“Sorry, Alec. I’ve promised to keep mum. Suppose we leave it at that.”
“What is there to keep mum about?”
“Hanged if I can tell you, though you yourself haven’t been what you might call bursting with information during the past month.”
“It was a woman’s secret, C. K.”
“And that’s just how I size it up at this sitting.”
Sturgess’s logic was unanswerable, but Maseden was in high dudgeon as he strode back to the camp-fire. He was far more angry with Nina than with Madge. He suspected that Madge simply followed her sister’s instructions, and the injustice of this steady refusal of confidence was aggravated by the fact that Sturgess seemed to know more about the ins and outs of the affair now than he did.
True, the New Yorker said he was still in ignorance of the motive which led up to the marriage, yet he had hinted at the possession of knowledge withheld from the man who had saved their lives not once but a dozen times. Nina was to blame. Maseden was certain of that. He would have liked to shake her.

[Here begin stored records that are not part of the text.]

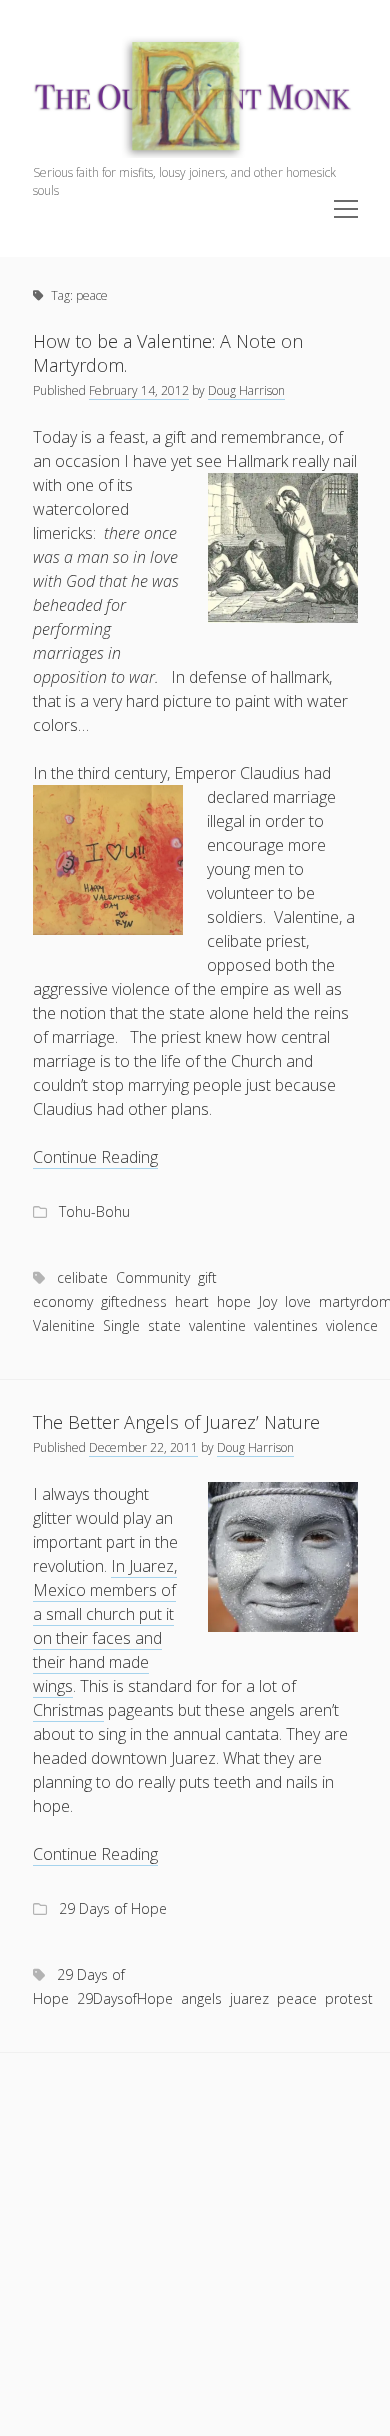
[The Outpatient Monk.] (195, 152)
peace (297, 1998)
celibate (82, 1277)
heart (192, 1301)
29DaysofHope (125, 1998)
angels (201, 1998)
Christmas (68, 1710)
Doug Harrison (246, 390)
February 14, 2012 (139, 390)
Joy (268, 1301)
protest (349, 1998)
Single (121, 1325)
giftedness (134, 1301)
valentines (286, 1325)
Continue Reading (95, 1157)
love (298, 1301)
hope (234, 1301)
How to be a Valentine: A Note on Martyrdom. (168, 353)
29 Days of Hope (113, 1908)
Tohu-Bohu (94, 1211)
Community (153, 1277)
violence (352, 1325)
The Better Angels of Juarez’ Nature (176, 1422)
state (164, 1325)
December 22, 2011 (143, 1447)
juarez (249, 1998)
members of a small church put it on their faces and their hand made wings (104, 1638)
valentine (217, 1325)
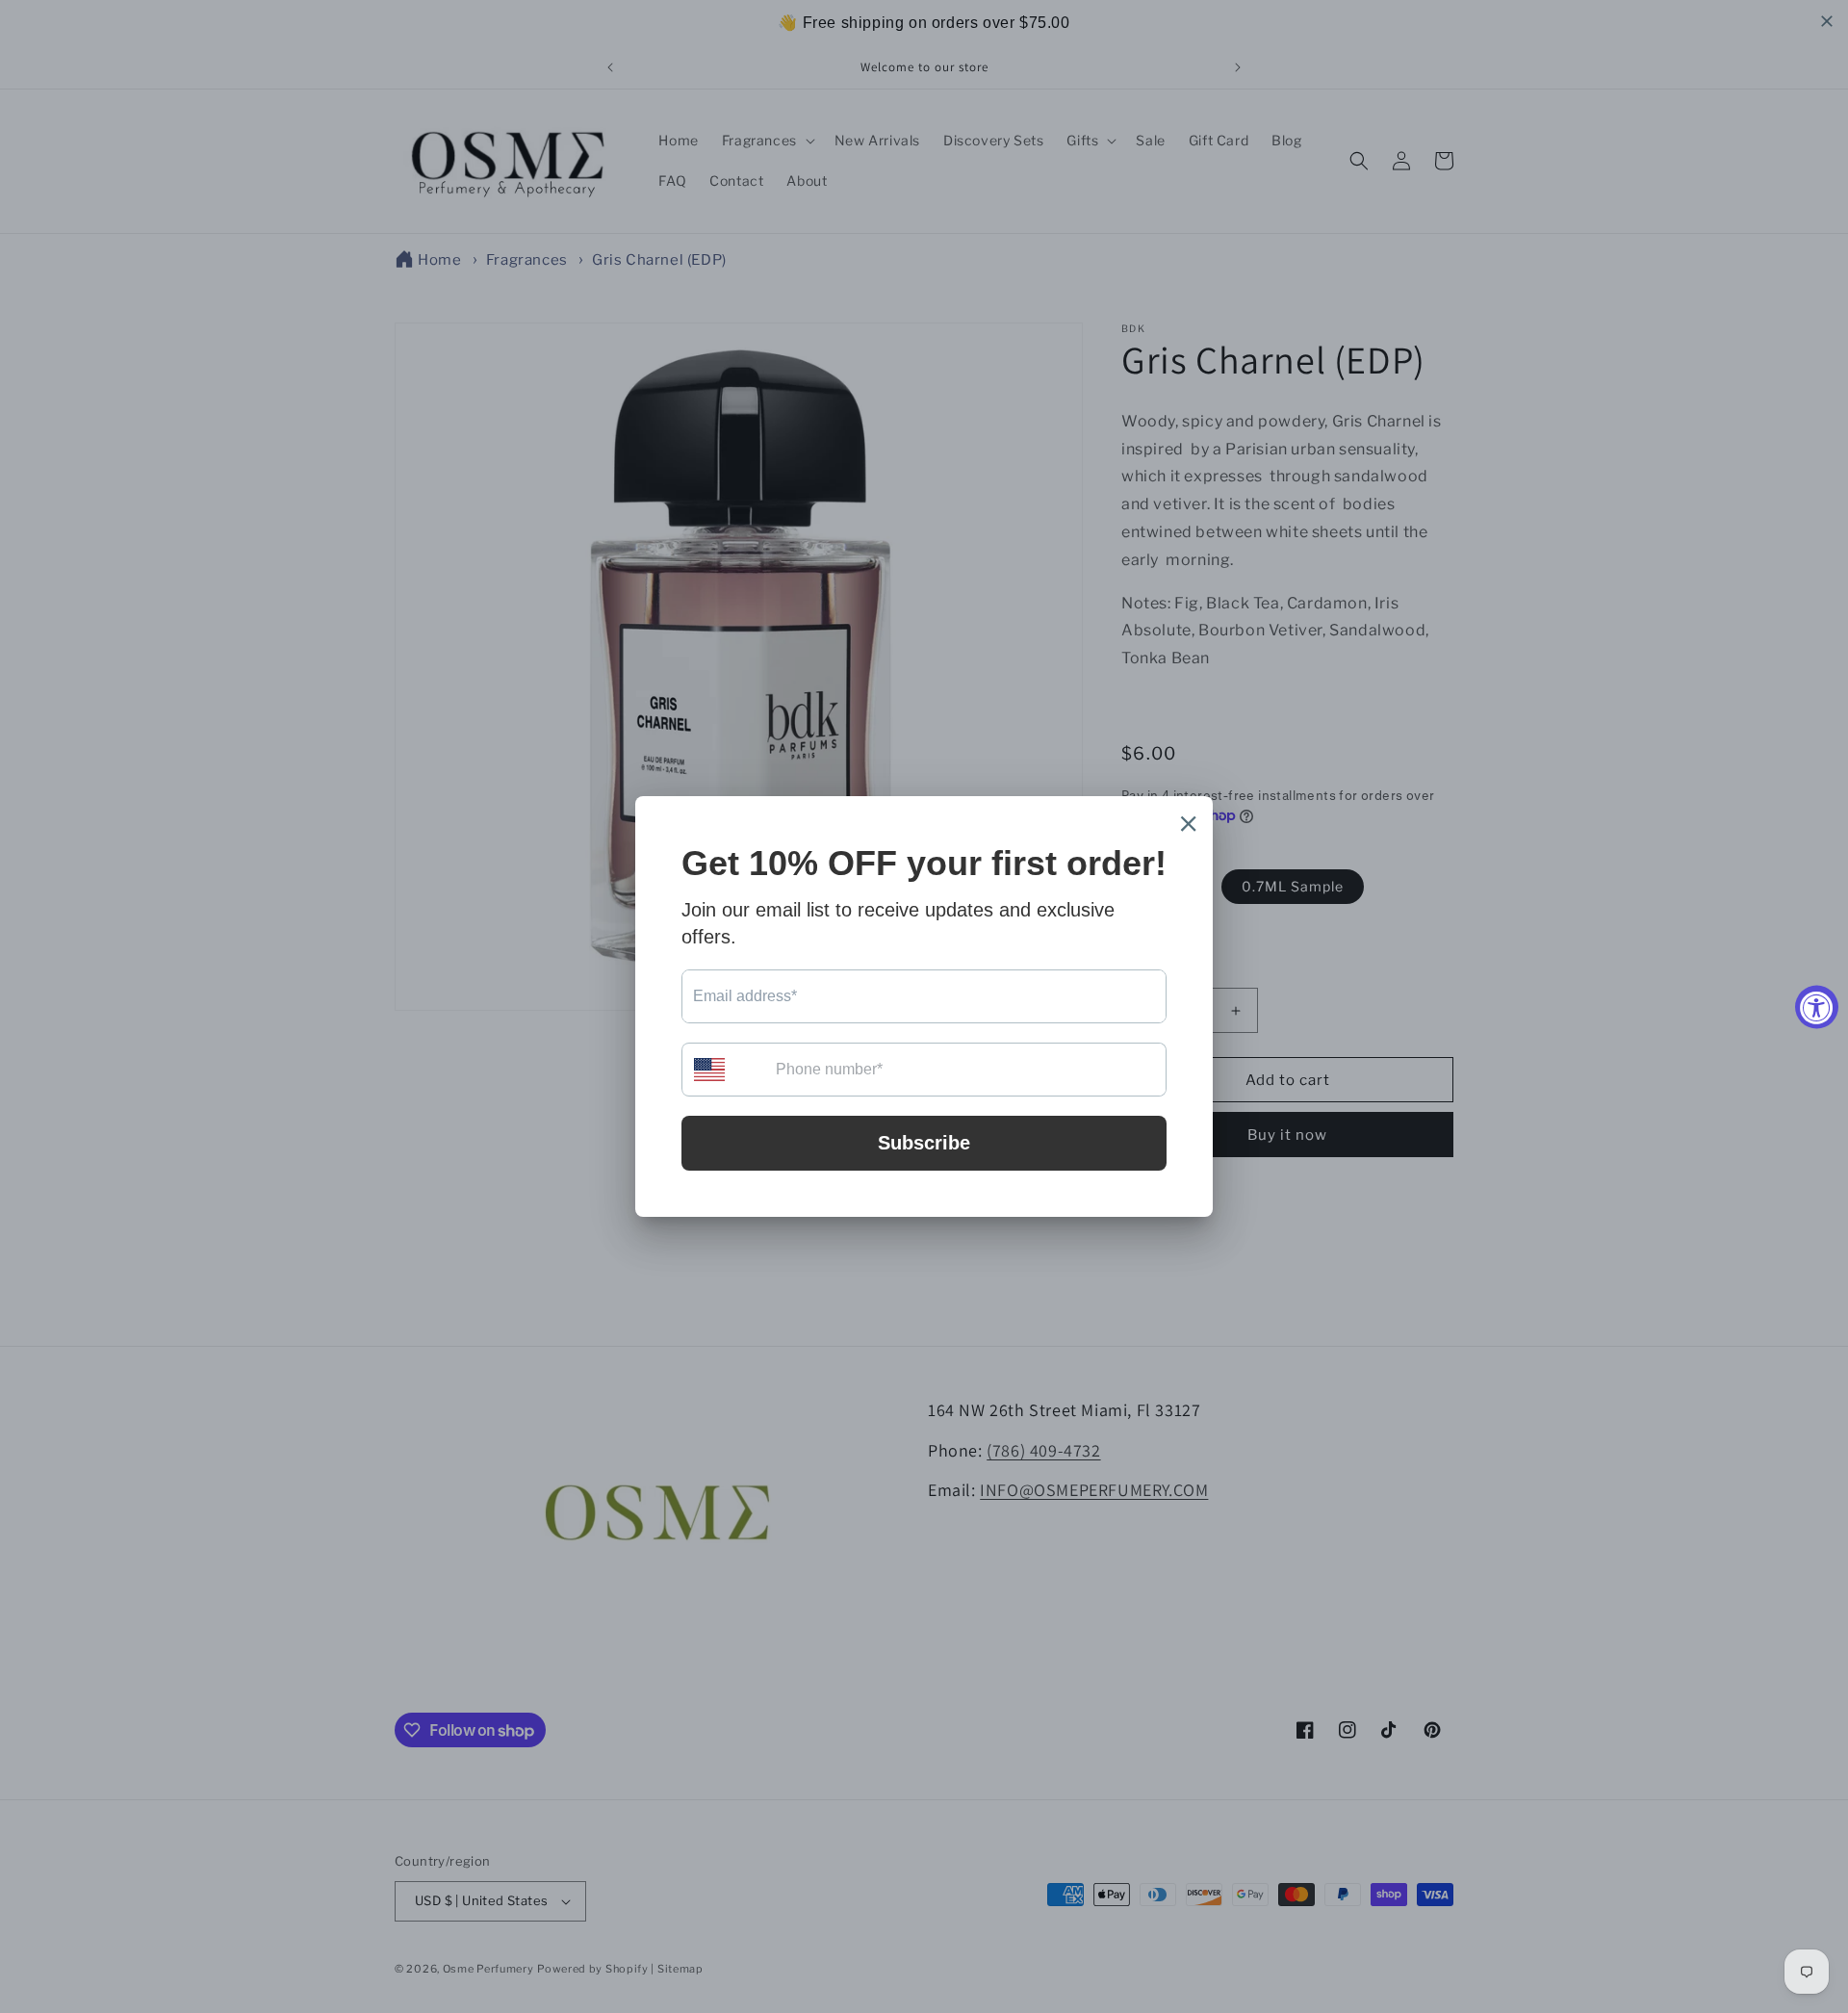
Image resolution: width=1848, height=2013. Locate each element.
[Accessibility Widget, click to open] (1816, 1006)
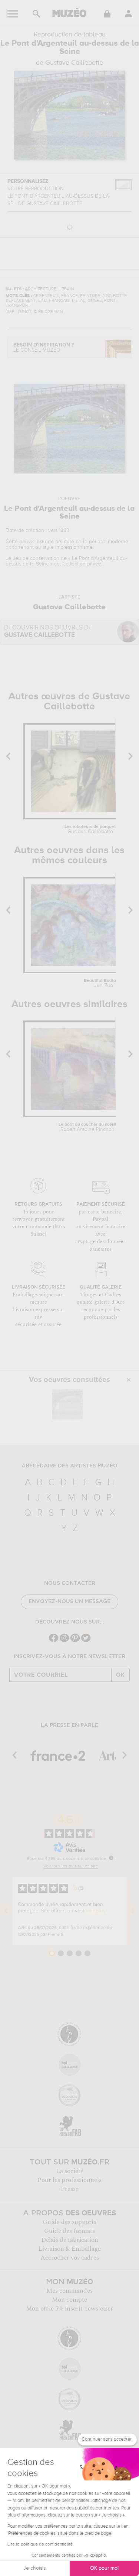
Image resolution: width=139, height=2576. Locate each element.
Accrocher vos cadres (69, 2258)
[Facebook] (53, 1641)
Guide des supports (69, 2222)
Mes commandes (69, 2291)
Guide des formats (69, 2231)
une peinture (59, 541)
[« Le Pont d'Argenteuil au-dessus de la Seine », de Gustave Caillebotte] (67, 1404)
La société (69, 2171)
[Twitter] (85, 1641)
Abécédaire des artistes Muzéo (69, 1466)
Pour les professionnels (69, 2180)
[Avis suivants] (133, 1911)
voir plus (95, 1911)
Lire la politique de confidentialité (40, 2544)
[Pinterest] (75, 1641)
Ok (120, 1675)
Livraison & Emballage (69, 2249)
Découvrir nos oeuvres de (48, 631)
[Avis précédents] (6, 1911)
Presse (70, 2189)
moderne (118, 541)
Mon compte (69, 2300)
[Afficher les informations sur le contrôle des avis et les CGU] (111, 1858)
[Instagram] (64, 1641)
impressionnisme (74, 547)
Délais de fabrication (69, 2240)
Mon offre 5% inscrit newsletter (69, 2309)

As it happened, she was either sound asleep or pretending it, so he, too, curled up in the sand and slept till long after dawn.
The new day began with an unexpected difficulty. The Indian girl was cheerful as a grig during breakfast. She ascertained their names, which she pronounced fairly well. “Nina” she had no trouble with. “Madge” she made into “Mad-je.” Maseden was “Ah-lek,” and Sturgess “See-ke.” Her own name had a barbarous sound, if, indeed, it was a name at all; so Madge christened her “Topsy,” which seemed to please her. But her light-heartedness vanished when she saw preparations being made to renew the voyage. She protested volubly, pointed to a colony of seals and well-filled beds of oysters, and generally implied an earnest desire to remain on the island.
Eastward, it would appear, were other “bad men” and “much smoke,” but, whatsoever her motive, Maseden sternly overruled her. She was greatly distressed when placed on board the boat, and sulked for a couple of hours. As the coast drew near, however, she evinced renewed anxiety, and signified that she would act as pilot again.